Stylist To The Stars Takes On Sex Trafficking

Acclaimed hairstylist to the stars, Michael Angelo is internationally noted for his work amongst fashionistas and celebrities alike. These days however, Angelo is equally likely to turn up at a vocational training salon for rehabilitated child sex slaves in Cambodia as he is to be found behind-the-scenes of a red carpet.

For him, work in international human rights is the perfect balance to his day job, where he is immersed in the dizzying world of celebrity beauty.

"A lot of the conversation is about perfecting a highlight and making sure a lip color lasts for 10 hours," Michael said. "Every once in a while I go home and scratch my head and say 'God is that what I thought about all day?'"

Throughout his career Michael has often wondered, "How do I balance such a superficial world with the reality of life?"

This reality became strikingly apparent to Michael when he read an article about child sex trafficking in Cambodia, showcasing the work of Somaly Mam, a former sex slave who now works to rehabilitate former child sex slaves and end international sex trafficking.

"I remember this description of the young girl, and how she reeked of filth and sperm and sweat and was wearing a smear of red lipstick across her face and it really struck a chord.
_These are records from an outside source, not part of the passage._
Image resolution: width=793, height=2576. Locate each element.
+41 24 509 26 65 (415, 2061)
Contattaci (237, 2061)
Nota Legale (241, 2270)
And so lipstick became the impetus."

Fixated on the use of this daily beauty tool as a both a symbol of enslavement and as a possible weapon to brandish against sex trafficking, Michael set out to educate a broader audience about the cause, and his critically acclaimed exhibit, The Lipstick Portraits, was born. In order to draw a broader audience to the issue, Michael, also an accomplished photographer, showcased beautiful photos of strong personalities, as opposed to the shocking and often heart wrenching images typically associated with cause marketing.

"The project engages an audience interested in fashion and beauty in a cause. It tempts them in rather than clobbers them over the head."
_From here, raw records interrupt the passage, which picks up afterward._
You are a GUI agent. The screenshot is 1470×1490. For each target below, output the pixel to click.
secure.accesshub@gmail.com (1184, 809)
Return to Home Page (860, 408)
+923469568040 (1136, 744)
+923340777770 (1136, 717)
Michael knew he wanted 100 percent of the proceeds from prints sold to benefit the Somaly Mam Foundation, but had a hard time getting in touch with Somaly to include her in the project.
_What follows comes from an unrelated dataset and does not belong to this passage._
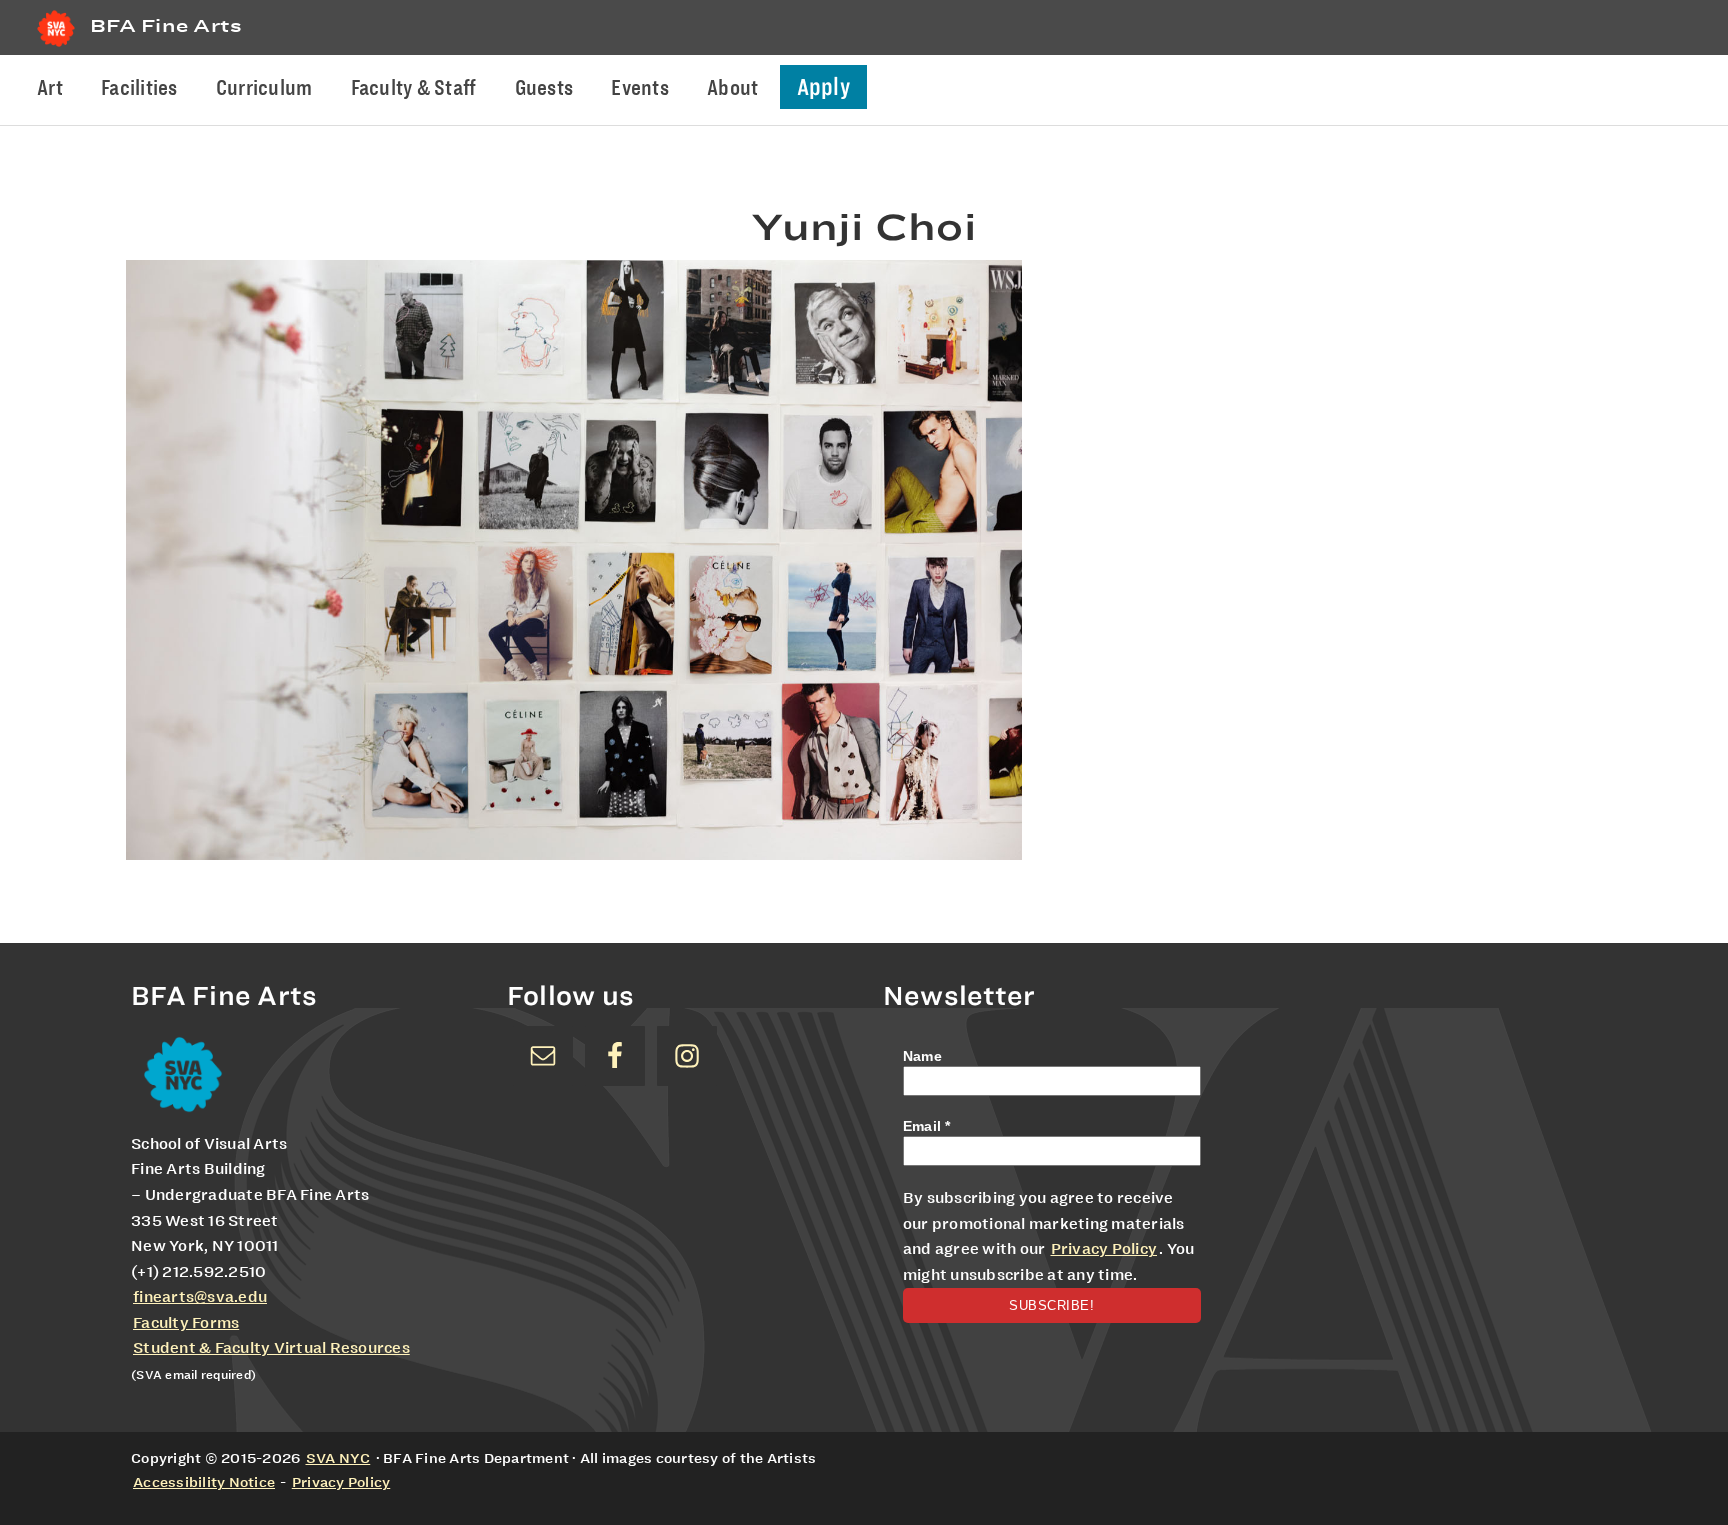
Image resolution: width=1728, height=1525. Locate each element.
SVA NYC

Undeterred, Michael booked a flight to Cambodia to speak to Somaly in person about the project. Upon his arrival, he was directed to a hair salon, where he was told he would find Somaly. A fitting locale for their first meeting, Michael found himself at one of the Somaly Mam Foundation's vocational training sites, where former sex slaves receive job training to enter different industries, including the beauty industry.

Naturally, "I put down my bag and picked up a pair of scissors," said Michael, describing the crash course in Western haircutting he proceeded to give the girls. His partnership with the Somaly Mam Foundation solidified, the next step was recruiting the 55 prominent celebrities to be a part of The Lipstick Portraits, an arduous task at first, but according to Michael, when Susan Sarandon signed on for the project, it gained formidable momentum.

The exhibit features personalities ranging from Susan Sarandon to Dita Von Teese to model Selita Ebanks. In the photos, Michael explains, they've marked themselves with red lipstick as a sign of solidarity with girls forced to wear red lipstick while being sold as slaves. All of the profits from print sales, catalogues, and t-shirts support the Somaly Mam Foundation as well as raise awareness about a largely ignored issue amongst a powerful circle of influencers.

Michael plans to continue his work in the international human rights sphere and strives to "motivate my whole industry to find ways to contribute."

Tonight, he is in Los Angeles to accept an award for the campaign from the Global Action Forum and next fall, he'll team up with the Body Shop to showcase The Lipstick Portraits during the Clinton Global Initiative to coincide with the delivery of their petition, signed by seven million supporters, to protect children from sex trafficking to heads of state and diplomats in attendance.